Nicht nur die österreichischen Medien berichten über das geplante Monsterbauprojekt neben dem Wiener Konzerthaus. “Wien will sich mit einem Hochhausprojekt ´zukunftsfit´ machen und gibt dafür sein Weltkulturerbe preis” lautet der Untertitel in der Frankfurter Allgemeinen Zeitung vom 4.Februar 2017. Das Projekt würde als “offensive Stadtreparatur” verniedlicht, wobei man die Erklärung schuldig bliebe, welche sanierenden oder aufwertenden Effekte von Großprojekten im historischen Kontext ausgingen. Es wurde ein zweistufiger Architekturwettbewerb abgehalten, der – wenig überraschend – keinerlei Rücksichtnahme auf das Weltkulturerbe verlangte.

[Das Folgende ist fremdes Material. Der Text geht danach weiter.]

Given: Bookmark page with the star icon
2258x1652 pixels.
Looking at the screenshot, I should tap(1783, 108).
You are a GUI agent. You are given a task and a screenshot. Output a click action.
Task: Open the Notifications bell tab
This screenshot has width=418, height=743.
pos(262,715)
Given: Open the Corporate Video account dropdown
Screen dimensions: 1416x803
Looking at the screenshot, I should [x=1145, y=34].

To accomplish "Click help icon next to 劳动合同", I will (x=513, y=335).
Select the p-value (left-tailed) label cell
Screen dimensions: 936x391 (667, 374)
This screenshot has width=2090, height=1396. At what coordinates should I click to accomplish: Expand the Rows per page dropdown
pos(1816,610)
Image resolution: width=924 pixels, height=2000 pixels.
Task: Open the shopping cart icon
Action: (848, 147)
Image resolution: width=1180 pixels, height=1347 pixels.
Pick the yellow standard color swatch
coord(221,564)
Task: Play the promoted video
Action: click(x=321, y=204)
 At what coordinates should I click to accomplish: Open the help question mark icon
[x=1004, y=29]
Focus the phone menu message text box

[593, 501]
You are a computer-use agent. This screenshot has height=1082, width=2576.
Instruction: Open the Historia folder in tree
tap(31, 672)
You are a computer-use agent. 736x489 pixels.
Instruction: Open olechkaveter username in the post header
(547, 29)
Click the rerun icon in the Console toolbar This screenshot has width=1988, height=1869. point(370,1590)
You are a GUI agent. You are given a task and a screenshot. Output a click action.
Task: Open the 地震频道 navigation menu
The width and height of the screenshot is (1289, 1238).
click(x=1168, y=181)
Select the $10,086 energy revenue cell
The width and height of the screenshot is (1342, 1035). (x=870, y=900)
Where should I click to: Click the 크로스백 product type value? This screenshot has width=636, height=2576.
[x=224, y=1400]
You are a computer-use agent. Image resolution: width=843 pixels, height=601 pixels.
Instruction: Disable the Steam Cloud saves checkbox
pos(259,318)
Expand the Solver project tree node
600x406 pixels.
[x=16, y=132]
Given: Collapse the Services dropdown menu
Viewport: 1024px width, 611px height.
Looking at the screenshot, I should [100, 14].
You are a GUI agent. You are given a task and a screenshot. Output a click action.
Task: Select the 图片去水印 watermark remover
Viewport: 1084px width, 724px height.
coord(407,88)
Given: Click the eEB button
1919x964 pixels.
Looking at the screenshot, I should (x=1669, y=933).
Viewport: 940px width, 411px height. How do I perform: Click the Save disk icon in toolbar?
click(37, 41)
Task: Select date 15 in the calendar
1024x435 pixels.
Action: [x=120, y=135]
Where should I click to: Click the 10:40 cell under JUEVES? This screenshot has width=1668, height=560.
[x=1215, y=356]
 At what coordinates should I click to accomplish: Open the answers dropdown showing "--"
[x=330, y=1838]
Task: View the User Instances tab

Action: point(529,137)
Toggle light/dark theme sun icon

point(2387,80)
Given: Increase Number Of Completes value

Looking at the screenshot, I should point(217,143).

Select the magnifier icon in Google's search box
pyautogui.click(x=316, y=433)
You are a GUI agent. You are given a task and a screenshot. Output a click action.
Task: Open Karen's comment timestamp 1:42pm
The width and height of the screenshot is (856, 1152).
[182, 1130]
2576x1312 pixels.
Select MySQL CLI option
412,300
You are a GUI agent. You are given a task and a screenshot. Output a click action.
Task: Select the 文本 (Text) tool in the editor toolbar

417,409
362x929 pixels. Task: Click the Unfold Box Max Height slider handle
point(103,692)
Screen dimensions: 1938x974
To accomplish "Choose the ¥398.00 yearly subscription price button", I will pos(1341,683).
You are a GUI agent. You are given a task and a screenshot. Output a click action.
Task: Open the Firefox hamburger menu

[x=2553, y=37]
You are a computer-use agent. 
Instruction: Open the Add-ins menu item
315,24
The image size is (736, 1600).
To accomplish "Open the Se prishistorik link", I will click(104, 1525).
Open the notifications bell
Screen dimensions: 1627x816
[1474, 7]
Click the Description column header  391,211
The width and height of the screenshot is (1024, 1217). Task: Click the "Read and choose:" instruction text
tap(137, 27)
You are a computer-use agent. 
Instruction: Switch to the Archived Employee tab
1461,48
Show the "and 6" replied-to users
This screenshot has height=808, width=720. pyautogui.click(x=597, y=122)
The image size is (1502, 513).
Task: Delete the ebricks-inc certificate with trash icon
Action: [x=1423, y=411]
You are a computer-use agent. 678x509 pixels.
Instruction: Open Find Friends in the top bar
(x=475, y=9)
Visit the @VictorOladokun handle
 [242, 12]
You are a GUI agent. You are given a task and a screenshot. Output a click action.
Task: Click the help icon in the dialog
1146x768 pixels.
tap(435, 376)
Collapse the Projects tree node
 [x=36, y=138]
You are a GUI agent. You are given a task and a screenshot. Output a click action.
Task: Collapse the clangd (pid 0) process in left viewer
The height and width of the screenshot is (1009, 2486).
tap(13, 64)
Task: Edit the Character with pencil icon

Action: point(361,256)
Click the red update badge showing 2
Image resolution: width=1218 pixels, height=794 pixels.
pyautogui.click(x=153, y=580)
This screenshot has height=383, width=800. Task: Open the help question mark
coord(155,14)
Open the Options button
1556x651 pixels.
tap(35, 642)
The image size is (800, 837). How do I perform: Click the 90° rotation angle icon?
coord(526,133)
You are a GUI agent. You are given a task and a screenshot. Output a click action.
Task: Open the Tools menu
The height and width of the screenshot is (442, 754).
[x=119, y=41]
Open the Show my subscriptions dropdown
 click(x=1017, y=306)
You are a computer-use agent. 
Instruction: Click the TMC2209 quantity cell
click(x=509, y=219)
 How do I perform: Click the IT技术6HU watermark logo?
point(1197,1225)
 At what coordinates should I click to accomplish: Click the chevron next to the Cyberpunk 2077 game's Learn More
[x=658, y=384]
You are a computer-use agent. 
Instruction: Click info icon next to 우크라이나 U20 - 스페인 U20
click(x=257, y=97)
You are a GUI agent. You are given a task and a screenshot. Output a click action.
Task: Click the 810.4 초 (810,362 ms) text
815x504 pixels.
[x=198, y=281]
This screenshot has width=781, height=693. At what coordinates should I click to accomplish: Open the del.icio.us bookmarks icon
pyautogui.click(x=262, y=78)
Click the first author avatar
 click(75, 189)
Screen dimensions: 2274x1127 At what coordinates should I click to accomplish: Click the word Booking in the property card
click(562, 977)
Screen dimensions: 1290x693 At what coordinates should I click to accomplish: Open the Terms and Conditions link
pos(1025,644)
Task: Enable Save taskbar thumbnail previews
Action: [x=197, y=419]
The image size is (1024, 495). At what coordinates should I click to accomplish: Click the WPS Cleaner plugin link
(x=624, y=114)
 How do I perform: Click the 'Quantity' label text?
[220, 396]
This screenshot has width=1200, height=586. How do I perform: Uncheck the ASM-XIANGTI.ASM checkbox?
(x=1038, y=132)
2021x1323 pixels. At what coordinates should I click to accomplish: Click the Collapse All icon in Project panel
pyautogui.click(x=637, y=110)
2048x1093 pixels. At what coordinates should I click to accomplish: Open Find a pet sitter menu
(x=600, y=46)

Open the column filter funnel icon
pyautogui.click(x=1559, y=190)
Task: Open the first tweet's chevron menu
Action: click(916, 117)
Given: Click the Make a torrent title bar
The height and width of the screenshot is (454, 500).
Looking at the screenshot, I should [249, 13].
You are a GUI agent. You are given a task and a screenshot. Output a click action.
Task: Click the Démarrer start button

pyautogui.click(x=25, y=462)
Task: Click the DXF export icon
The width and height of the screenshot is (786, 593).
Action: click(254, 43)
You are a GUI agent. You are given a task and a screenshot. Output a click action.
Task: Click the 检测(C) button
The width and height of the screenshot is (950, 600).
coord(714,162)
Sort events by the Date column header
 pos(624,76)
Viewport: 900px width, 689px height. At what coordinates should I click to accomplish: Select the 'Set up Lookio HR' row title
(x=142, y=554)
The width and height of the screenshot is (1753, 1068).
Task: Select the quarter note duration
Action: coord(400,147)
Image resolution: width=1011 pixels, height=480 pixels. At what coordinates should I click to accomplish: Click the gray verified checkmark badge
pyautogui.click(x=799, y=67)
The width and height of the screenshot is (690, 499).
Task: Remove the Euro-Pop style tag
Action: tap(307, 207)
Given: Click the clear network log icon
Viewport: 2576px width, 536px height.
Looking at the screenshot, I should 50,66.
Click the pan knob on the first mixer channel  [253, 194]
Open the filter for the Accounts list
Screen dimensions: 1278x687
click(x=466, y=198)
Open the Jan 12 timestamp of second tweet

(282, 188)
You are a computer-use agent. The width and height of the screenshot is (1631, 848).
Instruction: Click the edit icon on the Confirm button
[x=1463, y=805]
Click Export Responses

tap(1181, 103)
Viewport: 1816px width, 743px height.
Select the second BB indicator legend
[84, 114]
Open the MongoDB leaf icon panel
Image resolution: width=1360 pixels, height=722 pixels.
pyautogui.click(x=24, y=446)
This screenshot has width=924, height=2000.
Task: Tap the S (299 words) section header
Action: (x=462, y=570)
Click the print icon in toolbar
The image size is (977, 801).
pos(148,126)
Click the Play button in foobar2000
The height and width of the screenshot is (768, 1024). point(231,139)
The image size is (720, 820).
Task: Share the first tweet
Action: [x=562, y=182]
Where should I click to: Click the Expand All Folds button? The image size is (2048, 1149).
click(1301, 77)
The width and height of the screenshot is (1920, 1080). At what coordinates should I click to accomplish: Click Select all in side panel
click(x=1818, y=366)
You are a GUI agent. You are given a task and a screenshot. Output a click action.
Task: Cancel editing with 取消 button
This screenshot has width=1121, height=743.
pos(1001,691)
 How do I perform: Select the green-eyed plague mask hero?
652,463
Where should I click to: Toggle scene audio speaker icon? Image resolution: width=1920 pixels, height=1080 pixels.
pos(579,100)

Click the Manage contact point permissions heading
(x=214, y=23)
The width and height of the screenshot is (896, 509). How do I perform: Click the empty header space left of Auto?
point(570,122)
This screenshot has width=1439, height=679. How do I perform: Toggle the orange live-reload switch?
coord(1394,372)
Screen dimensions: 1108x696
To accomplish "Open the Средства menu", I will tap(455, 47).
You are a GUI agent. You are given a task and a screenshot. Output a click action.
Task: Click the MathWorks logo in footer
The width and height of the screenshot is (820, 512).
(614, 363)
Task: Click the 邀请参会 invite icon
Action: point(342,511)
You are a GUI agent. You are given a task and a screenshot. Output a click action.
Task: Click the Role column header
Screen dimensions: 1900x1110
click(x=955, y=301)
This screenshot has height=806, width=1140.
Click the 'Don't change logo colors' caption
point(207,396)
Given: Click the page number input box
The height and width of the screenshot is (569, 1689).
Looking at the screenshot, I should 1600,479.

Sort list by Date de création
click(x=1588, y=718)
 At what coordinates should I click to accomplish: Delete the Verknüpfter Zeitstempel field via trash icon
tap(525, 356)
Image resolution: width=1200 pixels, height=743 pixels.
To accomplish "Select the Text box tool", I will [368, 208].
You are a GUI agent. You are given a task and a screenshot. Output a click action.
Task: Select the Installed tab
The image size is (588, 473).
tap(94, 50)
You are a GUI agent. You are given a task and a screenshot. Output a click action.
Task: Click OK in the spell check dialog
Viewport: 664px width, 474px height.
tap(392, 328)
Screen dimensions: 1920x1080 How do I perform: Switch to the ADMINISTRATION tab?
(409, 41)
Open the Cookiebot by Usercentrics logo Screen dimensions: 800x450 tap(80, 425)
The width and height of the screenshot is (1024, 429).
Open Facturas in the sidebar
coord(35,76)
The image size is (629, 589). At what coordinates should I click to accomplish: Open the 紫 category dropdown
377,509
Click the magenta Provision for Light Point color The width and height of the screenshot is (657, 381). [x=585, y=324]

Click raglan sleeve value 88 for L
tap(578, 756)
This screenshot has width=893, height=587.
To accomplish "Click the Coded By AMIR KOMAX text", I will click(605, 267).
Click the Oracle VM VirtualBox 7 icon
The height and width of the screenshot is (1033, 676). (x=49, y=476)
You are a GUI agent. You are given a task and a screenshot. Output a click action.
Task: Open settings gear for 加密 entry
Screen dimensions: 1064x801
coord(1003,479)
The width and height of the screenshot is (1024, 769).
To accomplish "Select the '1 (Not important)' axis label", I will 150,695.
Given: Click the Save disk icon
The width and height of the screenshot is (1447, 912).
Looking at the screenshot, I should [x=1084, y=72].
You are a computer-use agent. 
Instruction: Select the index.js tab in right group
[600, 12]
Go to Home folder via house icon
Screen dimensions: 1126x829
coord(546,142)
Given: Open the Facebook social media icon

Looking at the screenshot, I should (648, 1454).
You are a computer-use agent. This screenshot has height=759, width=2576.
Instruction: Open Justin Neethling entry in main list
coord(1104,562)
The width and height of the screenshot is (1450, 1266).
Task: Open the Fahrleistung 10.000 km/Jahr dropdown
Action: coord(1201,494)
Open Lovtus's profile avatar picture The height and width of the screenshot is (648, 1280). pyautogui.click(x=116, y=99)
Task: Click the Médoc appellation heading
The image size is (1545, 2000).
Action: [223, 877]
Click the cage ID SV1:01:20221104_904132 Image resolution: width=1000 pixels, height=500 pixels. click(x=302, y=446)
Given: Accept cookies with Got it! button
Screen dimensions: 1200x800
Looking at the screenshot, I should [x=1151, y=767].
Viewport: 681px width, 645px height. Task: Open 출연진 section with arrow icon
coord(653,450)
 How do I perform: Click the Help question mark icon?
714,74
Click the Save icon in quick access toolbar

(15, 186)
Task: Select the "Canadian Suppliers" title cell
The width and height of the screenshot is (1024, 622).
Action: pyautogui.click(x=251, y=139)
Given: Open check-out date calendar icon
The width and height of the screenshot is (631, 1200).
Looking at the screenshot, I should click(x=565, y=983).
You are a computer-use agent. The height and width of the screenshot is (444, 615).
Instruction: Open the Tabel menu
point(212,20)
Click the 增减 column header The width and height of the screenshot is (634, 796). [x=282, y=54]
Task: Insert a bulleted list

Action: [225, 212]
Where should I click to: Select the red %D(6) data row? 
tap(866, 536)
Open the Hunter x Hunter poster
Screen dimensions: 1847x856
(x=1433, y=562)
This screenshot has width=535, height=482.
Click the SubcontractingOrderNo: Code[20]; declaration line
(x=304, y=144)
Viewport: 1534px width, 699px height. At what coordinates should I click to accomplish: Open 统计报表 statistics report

Die am Projekt beteiligten Architekten und Planer, der Investor oder auch Wiens Tourismusdirektor betonen nun schon vorsorglich, dass die Stadt Wien das Weltkulturerbe gar nicht brauche – ja geradezu ein Hemmschuh von ihr abfallen würde. Diese frohlockende Feststellung könne man nur als Drohung verstehen. (FAZ, 4.Februar 2017, S 11. Autor: Reinhard Seiss)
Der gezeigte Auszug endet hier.